# My new friend



## maknwar (Jul 16, 2007)

My new Anery corn snake. Got it from my uncle that breeds them. Not sexed yet, and it was hatched on 8/20/09.

What do you think?


----------



## His Majesty (Apr 5, 2005)

that thing is TINY

cool snake none the less. dont loose it though. cos if it escapes it be looking for a needle in a hay stack


----------



## maknwar (Jul 16, 2007)

Trigger lover said:


> that thing is TINY
> 
> cool snake none the less. dont loose it though. cos if it escapes it be looking for a needle in a hay stack


Yea I know, my wife wont allow me to bring it upstairs.


----------



## Mettle (Dec 29, 2003)

I love aneries! If I ever get another corn it will be some type of anery, I think.

I had one that small escape on me. The exact night I got him to be exact. I found him one month later, to the day. He was in a tank on the second floor of my house. I found him in the basement office, heh. It just shows the resilience of snakes! He was skinny when I found him back but eating very vigorously in no time at all.

Best of luck with the little one. They make great pets.


----------



## ICEE (Feb 3, 2007)

Nice pickup maknwar


----------



## RedneckR0nin (Nov 5, 2008)

Cool looking thing fer sure, How big does it get??


----------



## maknwar (Jul 16, 2007)

should get about 5 feet or so. Hopefully not much bigger than that. I dont think I will be power feeding it like I do my fish.


----------



## SERRAPYGO (Feb 4, 2003)

Me like!


----------



## maknwar (Jul 16, 2007)

It just shed for the first time for me.

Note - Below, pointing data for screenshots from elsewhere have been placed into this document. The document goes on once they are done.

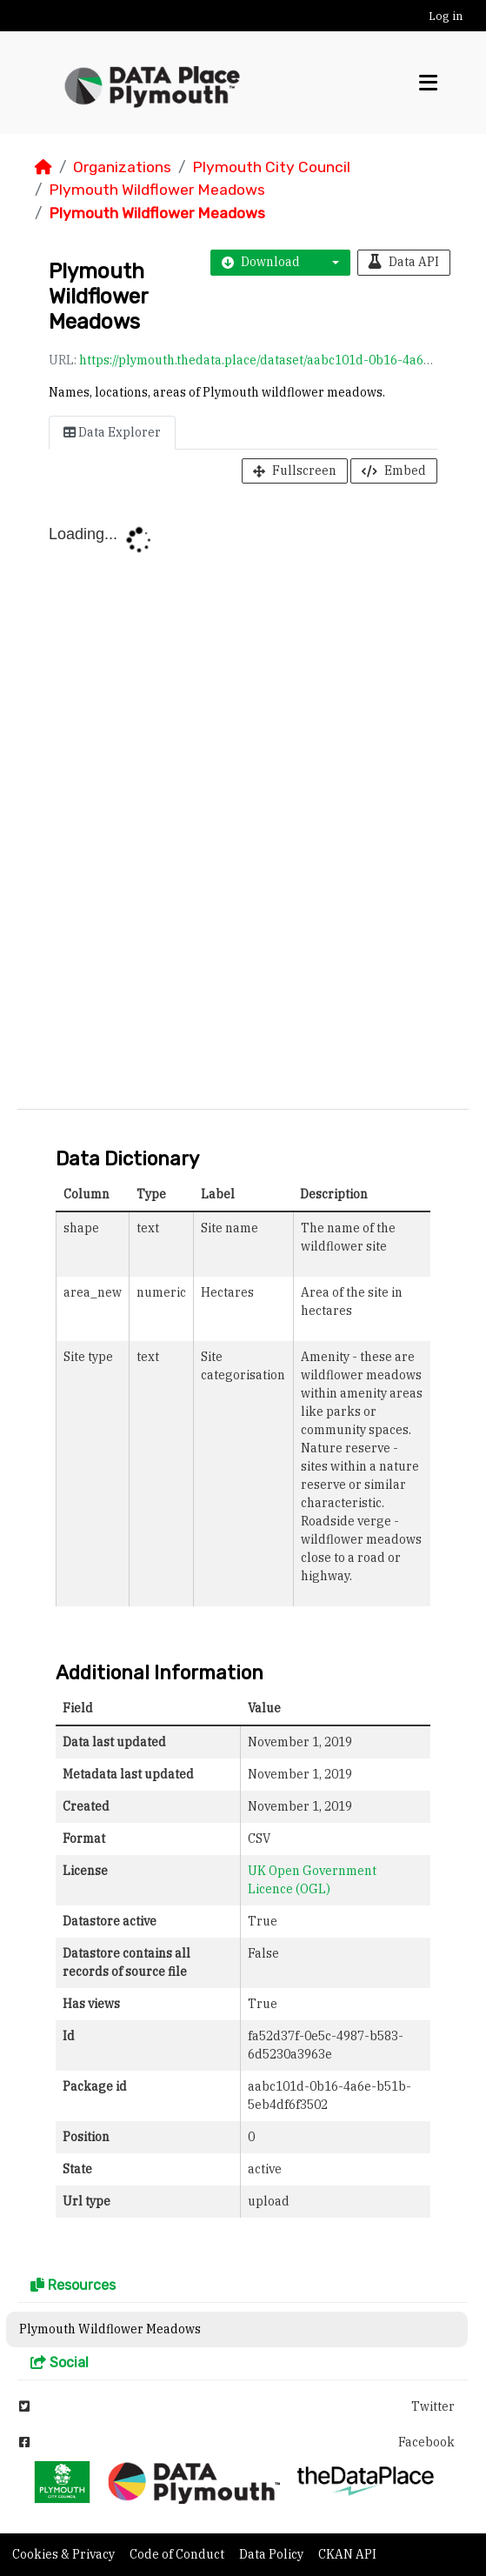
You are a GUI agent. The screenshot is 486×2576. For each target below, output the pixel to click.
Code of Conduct (178, 2554)
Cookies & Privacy (64, 2554)
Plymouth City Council (271, 167)
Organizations (122, 167)
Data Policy (272, 2554)
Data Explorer (112, 432)
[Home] (43, 167)
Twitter (237, 2406)
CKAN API (347, 2554)
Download (261, 262)
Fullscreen (294, 470)
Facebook (237, 2442)
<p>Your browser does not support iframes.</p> (243, 800)
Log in (446, 16)
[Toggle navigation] (428, 83)
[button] (330, 263)
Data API (404, 262)
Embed (394, 470)
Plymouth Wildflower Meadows (157, 189)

Now I hope it will eat.


----------



## Mettle (Dec 29, 2003)

Has it eaten since you got it?


----------



## maknwar (Jul 16, 2007)

No it has not ate yet for me. It ate 3 times before I got it so I hope that I can find it and get it fed.


----------



## THE BLACK PIRANHA (Dec 8, 2003)

good lookin little snake


----------



## maknwar (Jul 16, 2007)




----------



## joey'd (Oct 26, 2005)

nice progress so far.
i see he hatched in aug, how big do these lil suckers get to be?
is that a live pinky you were feeding him?
best of luck


----------



## maknwar (Jul 16, 2007)

No, its a pre killed pinky. Should get around 5 foot maybe?


----------



## His Majesty (Apr 5, 2005)

woot the lil bugger has grown


----------



## Murphy18 (Oct 17, 2008)

Nice little Aneristic!! they can be really lively and quick little buggers when they want.


----------